How To Indentify Music Phrases

  • Identify Music Phrases

For a tune to make sense, it needs a structure, just as writing needs sentences and punctuations. Tunes are built from groups of notes that sound as though they belong together as an idea. These groups are known as PHRASES, and are usually separated by a tiny silence when the music is sung or played. (Great place to breathe!)

Musicians often disagree about where phrases start and finish. This is because there is often more than one possible INTERPRETATION. When you play music, try to hear which notes belong together. Phrases may be the same length, or start on the same beat of a measure. Songs may have a phrase for each line of the words.
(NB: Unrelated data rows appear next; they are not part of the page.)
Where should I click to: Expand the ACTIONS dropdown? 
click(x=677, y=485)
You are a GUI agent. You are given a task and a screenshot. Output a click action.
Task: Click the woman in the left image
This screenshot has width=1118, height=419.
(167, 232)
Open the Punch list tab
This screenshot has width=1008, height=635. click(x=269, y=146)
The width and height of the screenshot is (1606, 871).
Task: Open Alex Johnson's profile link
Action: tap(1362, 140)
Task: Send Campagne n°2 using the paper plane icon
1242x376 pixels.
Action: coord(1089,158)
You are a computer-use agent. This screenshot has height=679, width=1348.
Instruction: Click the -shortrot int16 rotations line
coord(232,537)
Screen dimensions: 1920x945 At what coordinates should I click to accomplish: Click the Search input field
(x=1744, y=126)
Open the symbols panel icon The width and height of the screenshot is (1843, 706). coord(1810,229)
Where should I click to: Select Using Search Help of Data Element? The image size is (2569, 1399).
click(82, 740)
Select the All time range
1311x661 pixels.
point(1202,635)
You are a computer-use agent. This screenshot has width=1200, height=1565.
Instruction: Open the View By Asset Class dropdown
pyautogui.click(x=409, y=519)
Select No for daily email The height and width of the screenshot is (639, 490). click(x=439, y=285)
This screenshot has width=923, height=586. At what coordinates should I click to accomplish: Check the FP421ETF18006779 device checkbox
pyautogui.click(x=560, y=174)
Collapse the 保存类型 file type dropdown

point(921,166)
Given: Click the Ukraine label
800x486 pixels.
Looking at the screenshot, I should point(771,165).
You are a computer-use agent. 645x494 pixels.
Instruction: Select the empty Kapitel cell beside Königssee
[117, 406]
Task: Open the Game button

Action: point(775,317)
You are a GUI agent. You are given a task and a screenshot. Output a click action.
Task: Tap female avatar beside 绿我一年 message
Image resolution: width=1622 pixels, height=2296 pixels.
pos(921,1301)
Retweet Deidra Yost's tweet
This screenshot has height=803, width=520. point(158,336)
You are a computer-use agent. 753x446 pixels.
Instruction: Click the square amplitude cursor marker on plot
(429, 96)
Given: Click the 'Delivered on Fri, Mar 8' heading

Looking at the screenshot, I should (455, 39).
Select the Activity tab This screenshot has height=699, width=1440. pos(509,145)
  • IDENTIFYING PHRASES: Musicians often disagree about where phrases start and finish. This is because there is often more than one possible INTERPRETATION. When you play music, try to hear which notes belong together. Phrases may be the same length, or start on the same beat of a measure. Songs may have a phrase for each line of words.
  • ANSWERING PHRASES: In some music, pairs of phrases of the same length sometimes seem to match each other. The first phrase seems to ask a question, and the second phrase to answer it. (Does this sound like a pattern for the Blues?) For example, the second phrase may seem to answer the first by ending on the tonic when the first phrase did not.
  • RHYTHM PATTERNS: Phrases often have a strong rhythm structure. A pattern may be repeated or varied within a phrase, between phrases, or even throughout a whole piece.
  • MELODIC PATTERNS: Phrases often contain patterns of notes that are repeated exactly, or changed by transposing them to a different pitch or varying the intervals.
  • SHOWING PHRASES: Composers usually do not show phrases in their music. Instead, they show how to play notes within phrases, using signs such as SLURS and STACCATOS. It is up to each player to decide how to phrase the music. Signs such as BREATH MARKS or BOWING can help do this.
  • PHRASES THAT MODULATE: Sometimes a phrase may end in a different key from the one it began in, such as the relative minor or major key. This is called MODULATION. For a tune to modulate clearly, it has to use a note that is in the scale of the new key but not in the scale of the original key. The end result is very professional sounding to the listener’s ear.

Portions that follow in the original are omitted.